DESCRIPTION OF THE TASK
Every entry in this listing should be written out exactly.

DATA FOR THIS TASK
◇ ◇ ◇
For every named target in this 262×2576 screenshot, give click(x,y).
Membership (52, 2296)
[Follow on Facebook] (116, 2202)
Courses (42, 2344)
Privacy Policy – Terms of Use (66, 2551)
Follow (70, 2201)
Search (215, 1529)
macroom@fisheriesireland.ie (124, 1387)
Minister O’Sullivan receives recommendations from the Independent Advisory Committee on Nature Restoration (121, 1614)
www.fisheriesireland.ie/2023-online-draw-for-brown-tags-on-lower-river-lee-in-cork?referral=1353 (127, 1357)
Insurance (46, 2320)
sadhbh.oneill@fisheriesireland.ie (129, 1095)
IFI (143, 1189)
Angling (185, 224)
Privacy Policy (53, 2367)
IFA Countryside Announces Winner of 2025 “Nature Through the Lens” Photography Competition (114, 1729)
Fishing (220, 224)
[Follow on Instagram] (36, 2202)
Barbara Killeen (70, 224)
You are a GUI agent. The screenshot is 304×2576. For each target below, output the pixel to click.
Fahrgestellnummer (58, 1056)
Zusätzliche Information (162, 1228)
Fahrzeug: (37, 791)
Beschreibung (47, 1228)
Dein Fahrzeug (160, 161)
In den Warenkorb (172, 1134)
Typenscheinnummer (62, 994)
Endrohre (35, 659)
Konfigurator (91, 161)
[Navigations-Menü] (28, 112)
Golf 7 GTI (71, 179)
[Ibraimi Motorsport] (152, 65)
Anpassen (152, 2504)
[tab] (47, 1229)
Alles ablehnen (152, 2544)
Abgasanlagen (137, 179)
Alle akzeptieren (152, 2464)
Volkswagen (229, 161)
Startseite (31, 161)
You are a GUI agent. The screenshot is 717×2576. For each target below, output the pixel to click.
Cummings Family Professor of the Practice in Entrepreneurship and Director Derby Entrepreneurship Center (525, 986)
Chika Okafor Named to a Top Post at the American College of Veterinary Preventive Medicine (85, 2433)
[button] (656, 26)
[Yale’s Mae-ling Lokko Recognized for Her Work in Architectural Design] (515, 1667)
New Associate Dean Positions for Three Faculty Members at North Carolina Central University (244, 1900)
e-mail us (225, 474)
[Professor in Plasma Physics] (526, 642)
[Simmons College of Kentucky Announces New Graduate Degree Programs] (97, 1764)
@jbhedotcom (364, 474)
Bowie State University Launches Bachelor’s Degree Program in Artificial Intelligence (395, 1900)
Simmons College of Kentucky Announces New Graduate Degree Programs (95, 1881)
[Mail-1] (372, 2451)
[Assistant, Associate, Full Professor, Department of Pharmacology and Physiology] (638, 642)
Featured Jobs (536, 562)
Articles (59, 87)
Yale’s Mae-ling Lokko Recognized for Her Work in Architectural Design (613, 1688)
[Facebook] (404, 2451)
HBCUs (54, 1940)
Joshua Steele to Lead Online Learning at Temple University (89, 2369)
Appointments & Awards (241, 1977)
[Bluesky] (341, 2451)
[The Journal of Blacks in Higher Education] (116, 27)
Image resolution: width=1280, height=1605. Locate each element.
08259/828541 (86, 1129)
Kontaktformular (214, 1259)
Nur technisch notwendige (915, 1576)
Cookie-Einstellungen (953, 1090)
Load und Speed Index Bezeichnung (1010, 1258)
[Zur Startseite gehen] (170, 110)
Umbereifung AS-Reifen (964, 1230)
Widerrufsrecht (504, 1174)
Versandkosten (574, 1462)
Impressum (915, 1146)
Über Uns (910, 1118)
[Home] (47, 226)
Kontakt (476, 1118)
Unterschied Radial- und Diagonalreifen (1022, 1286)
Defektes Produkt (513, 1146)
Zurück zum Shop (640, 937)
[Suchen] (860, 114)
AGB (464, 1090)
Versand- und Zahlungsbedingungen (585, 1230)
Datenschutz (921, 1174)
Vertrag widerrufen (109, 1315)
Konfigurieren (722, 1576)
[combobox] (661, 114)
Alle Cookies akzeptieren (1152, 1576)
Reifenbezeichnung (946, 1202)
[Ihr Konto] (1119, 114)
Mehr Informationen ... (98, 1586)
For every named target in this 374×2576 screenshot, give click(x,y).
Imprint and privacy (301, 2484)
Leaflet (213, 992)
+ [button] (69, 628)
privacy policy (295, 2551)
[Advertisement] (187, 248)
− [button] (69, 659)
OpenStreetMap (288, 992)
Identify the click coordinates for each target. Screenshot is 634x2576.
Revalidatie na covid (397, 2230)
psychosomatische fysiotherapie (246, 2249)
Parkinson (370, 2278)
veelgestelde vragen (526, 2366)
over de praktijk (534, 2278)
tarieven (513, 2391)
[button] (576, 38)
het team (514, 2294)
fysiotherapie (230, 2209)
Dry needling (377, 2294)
◇ ◇ ◇
RESULT OF THE TASK
For every named target in this 262×2576 screenshot, give click(x,y).
Membership (52, 2296)
[Follow on Facebook] (116, 2202)
Courses (42, 2344)
Privacy Policy – Terms of Use (66, 2551)
Follow (70, 2201)
Search (215, 1529)
macroom@fisheriesireland.ie (124, 1387)
Minister O’Sullivan receives recommendations from the Independent Advisory Committee on Nature Restoration (121, 1614)
www.fisheriesireland.ie/2023-online-draw-for-brown-tags-on-lower-river-lee-in-cork?referral=1353 (127, 1357)
Insurance (46, 2320)
sadhbh.oneill@fisheriesireland.ie (129, 1095)
IFI (143, 1189)
Angling (185, 224)
Privacy Policy (53, 2367)
IFA Countryside Announces Winner of 2025 “Nature Through the Lens” Photography Competition (114, 1729)
Fishing (220, 224)
[Follow on Instagram] (36, 2202)
Barbara Killeen (70, 224)
You are a GUI agent. The screenshot is 304×2576. For each target below, output the pixel to click.
Fahrgestellnummer (58, 1056)
Zusätzliche Information (162, 1228)
Fahrzeug: (37, 791)
Beschreibung (47, 1228)
Dein Fahrzeug (160, 161)
In den Warenkorb (172, 1134)
Typenscheinnummer (62, 994)
Endrohre (35, 659)
Konfigurator (91, 161)
[Navigations-Menü] (28, 112)
Golf 7 GTI (71, 179)
[Ibraimi Motorsport] (152, 65)
Anpassen (152, 2504)
[tab] (47, 1229)
Alles ablehnen (152, 2544)
Abgasanlagen (137, 179)
Alle akzeptieren (152, 2464)
Volkswagen (229, 161)
Startseite (31, 161)
You are a GUI agent. The screenshot is 717×2576. For each target below, output the pixel to click.
Cummings Family Professor of the Practice in Entrepreneurship and Director Derby Entrepreneurship Center (525, 986)
Chika Okafor Named to a Top Post at the American College of Veterinary Preventive Medicine (85, 2433)
[button] (656, 26)
[Yale’s Mae-ling Lokko Recognized for Her Work in Architectural Design] (515, 1667)
New Associate Dean Positions for Three Faculty Members at North Carolina Central University (244, 1900)
e-mail us (225, 474)
[Professor in Plasma Physics] (526, 642)
[Simmons College of Kentucky Announces New Graduate Degree Programs] (97, 1764)
@jbhedotcom (364, 474)
Bowie State University Launches Bachelor’s Degree Program in Artificial Intelligence (395, 1900)
Simmons College of Kentucky Announces New Graduate Degree Programs (95, 1881)
[Mail-1] (372, 2451)
[Assistant, Associate, Full Professor, Department of Pharmacology and Physiology] (638, 642)
Featured Jobs (536, 562)
Articles (59, 87)
Yale’s Mae-ling Lokko Recognized for Her Work in Architectural Design (613, 1688)
[Facebook] (404, 2451)
HBCUs (54, 1940)
Joshua Steele to Lead Online Learning at Temple University (89, 2369)
Appointments & Awards (241, 1977)
[Bluesky] (341, 2451)
[The Journal of Blacks in Higher Education] (116, 27)
Image resolution: width=1280, height=1605. Locate each element.
08259/828541 (86, 1129)
Kontaktformular (214, 1259)
Nur technisch notwendige (915, 1576)
Cookie-Einstellungen (953, 1090)
Load und Speed Index Bezeichnung (1010, 1258)
[Zur Startseite gehen] (170, 110)
Umbereifung AS-Reifen (964, 1230)
Widerrufsrecht (504, 1174)
Versandkosten (574, 1462)
Impressum (915, 1146)
Über Uns (910, 1118)
[Home] (47, 226)
Kontakt (476, 1118)
Unterschied Radial- und Diagonalreifen (1022, 1286)
Defektes Produkt (513, 1146)
Zurück zum Shop (640, 937)
[Suchen] (860, 114)
AGB (464, 1090)
Versand- und Zahlungsbedingungen (585, 1230)
Datenschutz (921, 1174)
Vertrag widerrufen (109, 1315)
Konfigurieren (722, 1576)
[combobox] (661, 114)
Alle Cookies akzeptieren (1152, 1576)
Reifenbezeichnung (946, 1202)
[Ihr Konto] (1119, 114)
Mehr Informationen ... (98, 1586)
For every named target in this 374×2576 screenshot, give click(x,y).
Imprint and privacy (301, 2484)
Leaflet (213, 992)
+ [button] (69, 628)
privacy policy (295, 2551)
[Advertisement] (187, 248)
− [button] (69, 659)
OpenStreetMap (288, 992)
Identify the click coordinates for each target. Screenshot is 634x2576.
Revalidatie na covid (397, 2230)
psychosomatische fysiotherapie (246, 2249)
Parkinson (370, 2278)
veelgestelde vragen (526, 2366)
over de praktijk (534, 2278)
tarieven (513, 2391)
[button] (576, 38)
het team (514, 2294)
fysiotherapie (230, 2209)
Dry needling (377, 2294)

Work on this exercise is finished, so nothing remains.